I apologize for posting this so early, but I don't know if I will get back to it later what with the company and the barnacle children terrified of my working full-time away from home.


Thursday, June 5, 2008

Awards! Brought to you by King's Dominion!

MM and I are rushing out the door in an hour to spend the day with his friend LovesHighSchoolMusical and her father at the amusement park. So this is gonna be quick!

Elevated Risk of Mullet goes jointly to Miranda ("Lastly, anyone want a ten and/or six year old? Mine are for sale. The intersibling warfare is free.") and to Esperanza ("it is apparently impossible to squeeze 20 hours of work into one 8 hour day").

The Houseselling Stress Award goes jointly to Sue and Susan. We are all sending fluffy wishes and a crate of lemons to each of you.

Purple_Kangaroo gets Whine of Substance this week. Peek, I'm sorry about your hip and hope that you can pop it back in fast. What right does your chiropractor have to be out of town when you need her?

Hooray to the future Dr. Zils!!

And the coveted Style Award goes to Quinn for the prose poem: "C'mon, folks, I only want to taste the rainbow! Why the conspiracy to torture me?"

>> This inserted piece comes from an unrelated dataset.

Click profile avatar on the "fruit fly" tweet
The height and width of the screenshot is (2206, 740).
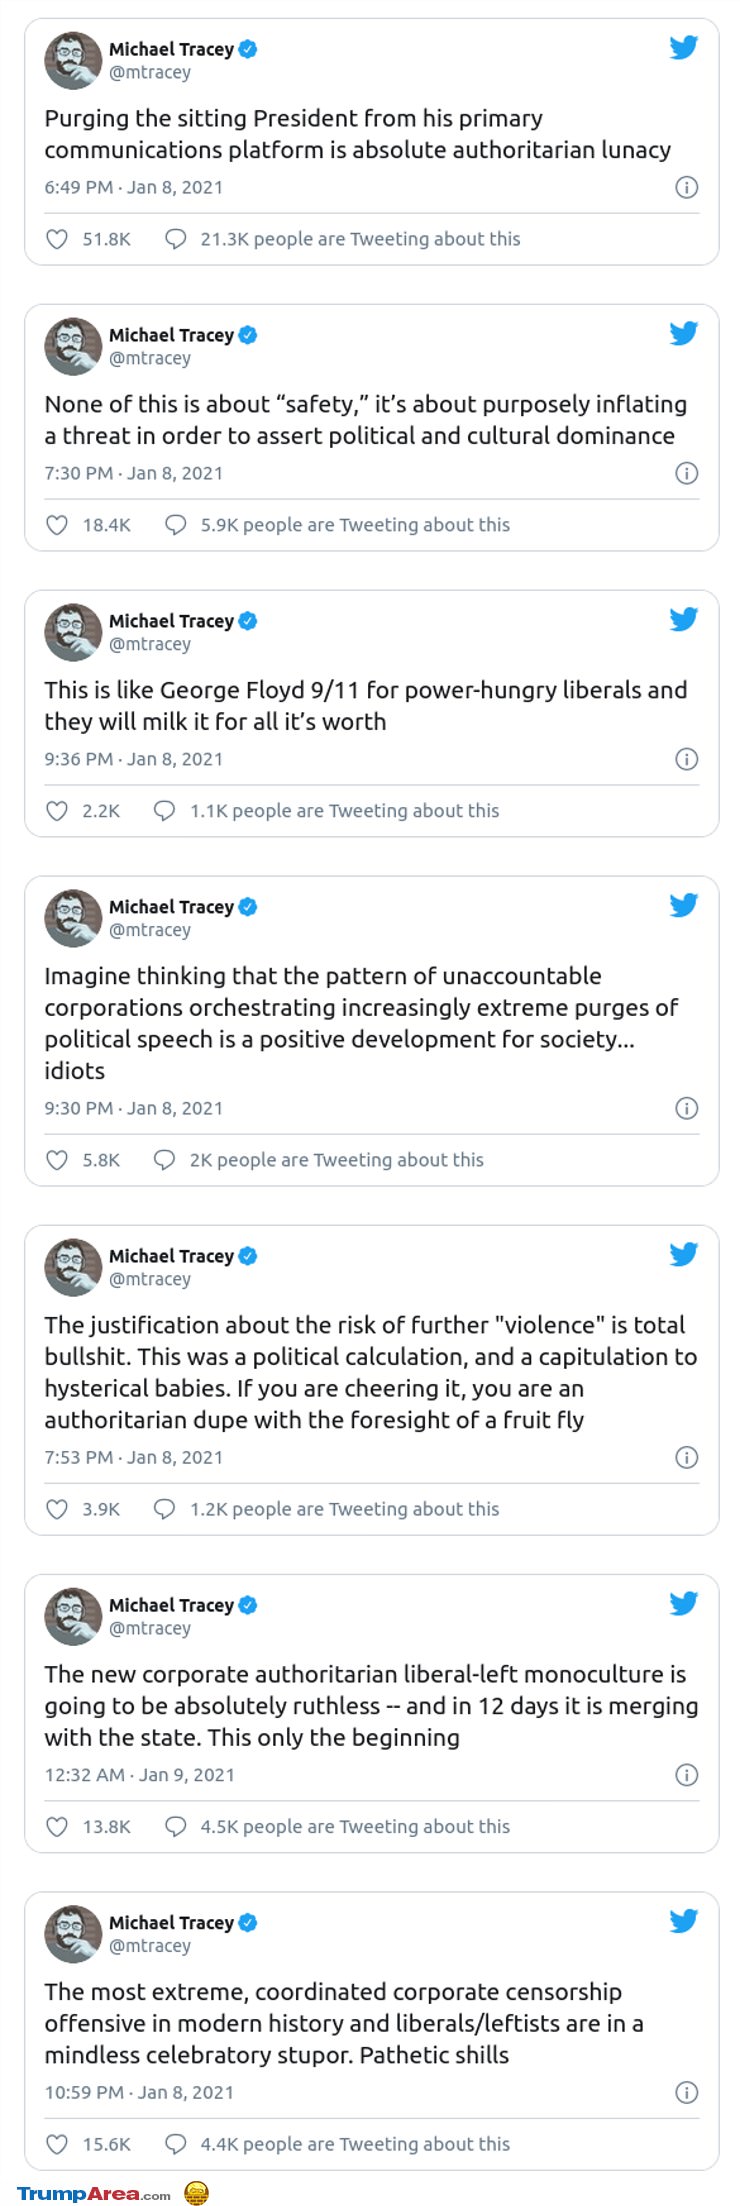coord(73,1268)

And that's it for this week! Come on back next week and bring your friends!!!

Tuesday, June 3, 2008

Wednesday Whining: Job Hunt Edition

There is a place I want to work. It is a big company. It is a big, big, company. It is literally five minutes from my house. I applied for some jobs. I have not heard back.

Therefore, lo, I am blue.

Bring then unto me your whines, your woes, your wednesday wailings. Yea verily we will celebrate them and lighten our burdens through the sharing thereof.